--- begin Text excerpt ---

655 F2d 417 Doubleday Broadcasting Company Inc v. Federal Communications Commission
655 F.2d 417
210 U.S.App.D.C. 304
DOUBLEDAY BROADCASTING COMPANY, INC., Appellant,
FEDERAL COMMUNICATIONS COMMISSION, Appellee,
Metroplex Communications of Missouri, Inc., KSLQ, Inc., Intervenor.
United States Court of Appeals,
District of Columbia Circuit.
Argued May 13, 1980.
Decided June 26, 1981.
John W. King, Washington, D. C., with whom Michael H. Bader, Washington, D. C., was on the brief, for appellant.
Jane E. Mago, Counsel, F. C. C., Washington, D. C., for appellee.
Daniel M. Armstrong, Associate Gen. Counsel, Keith H. Fagan, and Roberta L. Cook, Counsel, F. C. C., Washington, D. C., were on the brief, for appellee. Robert A. Bruce, Counsel, F. C. C., Washington, D. C., also entered an appearance for appellee.
Martin R. Leader, Washington, D. C., also entered an appearance for intervenor, Metroplex Communications of Missouri.
Edgar W. Holtz and Richard S. Rodin, Washington, D. C., also entered an appearance for intervenor, KSLQ, Inc.
Before TAMM, ROBB and MIKVA, Circuit Judges.
Opinion for the court filed by Circuit Judge ROBB.
ROBB, Circuit Judge:
This is an appeal by Doubleday Broadcasting Company, Inc., pursuant to 47 U.S.C. § 402(b) (1976), from a decision of the Federal Communications Commission that denied Doubleday's request to conform the call sign of Doubleday's FM station WGNU-FM licensed to Granite City, Illinois, with the call sign of its AM station KWK licensed to St. Louis, Missouri. The Commission concluded: (1) that Granite City, Illinois and St. Louis, Missouri, one and one-third miles apart and separated by the Mississippi River and a land area, were not "adjoining" communities as required by the Commission's rule governing conforming call signs; and (2) that in view of the potential for public confusion as to station location which conforming call signs would create, there was no public interest justification for departing from the rule in this instance. Doubleday Broadcasting Co., Inc., FCC 79-361 (June 22, 1979) (J.A. 1).

--- end Text excerpt ---
--- begin Data excerpts ---

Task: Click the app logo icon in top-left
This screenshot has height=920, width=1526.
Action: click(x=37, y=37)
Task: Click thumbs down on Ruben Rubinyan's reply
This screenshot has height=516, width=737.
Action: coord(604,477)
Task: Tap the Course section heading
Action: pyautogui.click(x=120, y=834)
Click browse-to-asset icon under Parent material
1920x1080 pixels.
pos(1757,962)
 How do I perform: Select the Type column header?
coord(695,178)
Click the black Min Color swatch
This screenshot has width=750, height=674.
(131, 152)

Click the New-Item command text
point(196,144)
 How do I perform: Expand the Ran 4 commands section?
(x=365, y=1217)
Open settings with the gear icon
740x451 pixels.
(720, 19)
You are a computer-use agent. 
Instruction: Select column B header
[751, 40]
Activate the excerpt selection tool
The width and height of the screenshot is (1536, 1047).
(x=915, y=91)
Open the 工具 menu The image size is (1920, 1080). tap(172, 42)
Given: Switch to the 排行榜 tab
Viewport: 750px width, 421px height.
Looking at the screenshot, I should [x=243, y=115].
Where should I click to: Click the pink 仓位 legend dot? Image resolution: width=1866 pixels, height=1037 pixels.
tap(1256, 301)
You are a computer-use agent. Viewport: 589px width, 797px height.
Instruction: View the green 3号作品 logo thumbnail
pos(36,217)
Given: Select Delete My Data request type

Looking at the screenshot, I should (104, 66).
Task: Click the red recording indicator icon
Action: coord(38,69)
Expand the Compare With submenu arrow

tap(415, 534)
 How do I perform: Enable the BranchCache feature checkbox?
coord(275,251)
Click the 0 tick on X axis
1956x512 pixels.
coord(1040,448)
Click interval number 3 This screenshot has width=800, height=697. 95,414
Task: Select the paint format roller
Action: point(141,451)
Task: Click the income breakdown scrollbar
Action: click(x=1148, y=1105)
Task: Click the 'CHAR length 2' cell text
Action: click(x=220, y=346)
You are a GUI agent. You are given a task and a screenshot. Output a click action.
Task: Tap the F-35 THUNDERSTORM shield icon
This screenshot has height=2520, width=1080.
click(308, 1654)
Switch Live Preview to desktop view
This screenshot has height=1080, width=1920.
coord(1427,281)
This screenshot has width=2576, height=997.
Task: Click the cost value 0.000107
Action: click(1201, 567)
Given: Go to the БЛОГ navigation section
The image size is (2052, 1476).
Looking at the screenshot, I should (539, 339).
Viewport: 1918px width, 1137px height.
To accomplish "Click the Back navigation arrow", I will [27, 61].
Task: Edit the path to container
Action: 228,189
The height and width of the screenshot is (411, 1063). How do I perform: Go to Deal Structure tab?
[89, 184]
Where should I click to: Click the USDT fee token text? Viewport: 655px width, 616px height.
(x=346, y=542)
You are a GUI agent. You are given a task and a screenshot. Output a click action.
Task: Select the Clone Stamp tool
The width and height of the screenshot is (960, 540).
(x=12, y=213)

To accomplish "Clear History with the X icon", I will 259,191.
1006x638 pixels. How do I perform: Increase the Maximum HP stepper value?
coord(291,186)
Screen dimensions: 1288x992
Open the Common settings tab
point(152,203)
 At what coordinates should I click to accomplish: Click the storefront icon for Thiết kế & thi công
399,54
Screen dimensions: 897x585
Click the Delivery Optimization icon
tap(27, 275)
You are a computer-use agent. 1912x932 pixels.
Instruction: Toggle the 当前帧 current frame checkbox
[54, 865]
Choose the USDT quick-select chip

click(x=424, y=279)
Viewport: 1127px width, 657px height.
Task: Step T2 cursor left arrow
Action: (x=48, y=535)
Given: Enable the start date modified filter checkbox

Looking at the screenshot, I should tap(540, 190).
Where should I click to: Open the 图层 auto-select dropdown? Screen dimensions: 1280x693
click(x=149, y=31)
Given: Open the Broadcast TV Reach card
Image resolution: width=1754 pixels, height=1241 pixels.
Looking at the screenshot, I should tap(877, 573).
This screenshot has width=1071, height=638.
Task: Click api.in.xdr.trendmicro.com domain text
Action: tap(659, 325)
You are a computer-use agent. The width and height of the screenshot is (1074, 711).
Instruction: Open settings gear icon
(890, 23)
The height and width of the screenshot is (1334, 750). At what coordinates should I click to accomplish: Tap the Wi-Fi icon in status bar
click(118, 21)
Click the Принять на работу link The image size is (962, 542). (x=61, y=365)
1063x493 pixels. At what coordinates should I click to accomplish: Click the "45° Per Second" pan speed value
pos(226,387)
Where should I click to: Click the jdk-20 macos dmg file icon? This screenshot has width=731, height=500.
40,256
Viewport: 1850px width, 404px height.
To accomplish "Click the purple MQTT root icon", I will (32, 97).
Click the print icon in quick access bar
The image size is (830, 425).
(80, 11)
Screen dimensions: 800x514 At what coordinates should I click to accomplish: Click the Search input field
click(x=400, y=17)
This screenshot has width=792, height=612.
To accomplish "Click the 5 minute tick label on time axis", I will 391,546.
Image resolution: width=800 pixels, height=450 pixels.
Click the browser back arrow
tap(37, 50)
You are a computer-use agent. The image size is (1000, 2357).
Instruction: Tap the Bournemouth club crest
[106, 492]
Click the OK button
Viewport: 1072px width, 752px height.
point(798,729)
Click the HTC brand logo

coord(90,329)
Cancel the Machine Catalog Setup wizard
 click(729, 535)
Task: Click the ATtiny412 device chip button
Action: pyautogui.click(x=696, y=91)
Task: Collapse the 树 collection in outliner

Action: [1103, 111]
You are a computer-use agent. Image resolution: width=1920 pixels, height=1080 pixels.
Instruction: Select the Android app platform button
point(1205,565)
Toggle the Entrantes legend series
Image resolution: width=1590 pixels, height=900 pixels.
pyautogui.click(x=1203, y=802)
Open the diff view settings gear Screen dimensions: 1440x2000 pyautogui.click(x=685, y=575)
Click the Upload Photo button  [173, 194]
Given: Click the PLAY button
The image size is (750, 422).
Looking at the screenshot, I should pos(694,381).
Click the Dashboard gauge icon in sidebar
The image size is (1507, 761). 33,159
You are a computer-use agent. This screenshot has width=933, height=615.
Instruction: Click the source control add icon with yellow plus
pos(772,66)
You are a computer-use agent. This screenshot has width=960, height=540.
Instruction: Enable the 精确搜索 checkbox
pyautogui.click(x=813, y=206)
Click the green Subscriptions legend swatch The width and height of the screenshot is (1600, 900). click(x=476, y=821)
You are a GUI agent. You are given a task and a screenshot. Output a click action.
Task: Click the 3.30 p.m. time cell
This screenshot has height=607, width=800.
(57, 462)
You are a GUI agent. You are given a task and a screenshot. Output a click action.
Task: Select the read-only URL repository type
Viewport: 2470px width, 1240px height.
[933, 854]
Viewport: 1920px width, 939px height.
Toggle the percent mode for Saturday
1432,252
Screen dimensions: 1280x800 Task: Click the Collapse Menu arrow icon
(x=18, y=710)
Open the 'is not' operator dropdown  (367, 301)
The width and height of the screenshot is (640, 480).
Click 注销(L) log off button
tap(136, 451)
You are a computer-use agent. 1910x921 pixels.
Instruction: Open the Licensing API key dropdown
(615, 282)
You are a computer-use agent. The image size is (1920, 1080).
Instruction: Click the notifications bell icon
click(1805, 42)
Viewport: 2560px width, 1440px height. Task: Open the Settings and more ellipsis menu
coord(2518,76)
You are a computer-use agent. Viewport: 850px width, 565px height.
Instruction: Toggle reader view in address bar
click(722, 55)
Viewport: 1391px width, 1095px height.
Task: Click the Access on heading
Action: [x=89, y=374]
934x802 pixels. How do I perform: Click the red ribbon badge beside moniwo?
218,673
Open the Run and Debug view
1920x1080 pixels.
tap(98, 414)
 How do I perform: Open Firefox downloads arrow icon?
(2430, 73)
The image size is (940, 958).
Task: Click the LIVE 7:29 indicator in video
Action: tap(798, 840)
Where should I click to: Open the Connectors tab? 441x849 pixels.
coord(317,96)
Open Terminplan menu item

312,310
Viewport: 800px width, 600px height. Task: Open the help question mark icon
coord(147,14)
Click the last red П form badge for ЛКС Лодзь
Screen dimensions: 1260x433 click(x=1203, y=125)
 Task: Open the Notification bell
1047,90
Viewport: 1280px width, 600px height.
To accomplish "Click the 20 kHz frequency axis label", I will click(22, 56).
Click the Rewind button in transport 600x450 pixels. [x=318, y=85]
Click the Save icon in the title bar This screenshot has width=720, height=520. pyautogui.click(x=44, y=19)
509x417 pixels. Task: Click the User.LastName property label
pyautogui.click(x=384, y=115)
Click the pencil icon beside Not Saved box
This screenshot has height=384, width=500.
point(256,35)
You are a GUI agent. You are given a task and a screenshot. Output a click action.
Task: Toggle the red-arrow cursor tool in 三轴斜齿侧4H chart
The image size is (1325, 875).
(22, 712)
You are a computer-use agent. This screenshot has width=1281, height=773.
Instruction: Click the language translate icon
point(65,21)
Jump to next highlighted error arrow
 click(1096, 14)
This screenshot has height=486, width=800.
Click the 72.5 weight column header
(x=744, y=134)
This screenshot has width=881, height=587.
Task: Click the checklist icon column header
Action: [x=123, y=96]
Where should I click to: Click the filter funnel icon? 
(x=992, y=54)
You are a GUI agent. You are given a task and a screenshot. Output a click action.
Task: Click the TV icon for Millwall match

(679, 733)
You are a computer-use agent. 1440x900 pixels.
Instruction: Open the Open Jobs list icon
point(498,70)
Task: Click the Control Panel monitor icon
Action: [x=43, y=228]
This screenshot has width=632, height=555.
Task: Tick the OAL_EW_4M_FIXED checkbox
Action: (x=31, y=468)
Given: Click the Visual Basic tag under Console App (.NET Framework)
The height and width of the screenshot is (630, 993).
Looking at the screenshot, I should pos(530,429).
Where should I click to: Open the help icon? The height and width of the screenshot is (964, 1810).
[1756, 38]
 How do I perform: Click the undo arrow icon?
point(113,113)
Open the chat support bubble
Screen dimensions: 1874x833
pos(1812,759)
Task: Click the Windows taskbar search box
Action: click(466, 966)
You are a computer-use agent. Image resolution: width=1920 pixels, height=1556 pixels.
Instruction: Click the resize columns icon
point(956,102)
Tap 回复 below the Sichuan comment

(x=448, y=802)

--- end Data excerpts ---

### Goal of the exercise
Name every attorney the court opinion lists as representing the appellee, the Federal Communications Commission.

### Response to the task
Jane E. Mago, Daniel M. Armstrong, Keith H. Fagan, Roberta L. Cook, Robert A. Bruce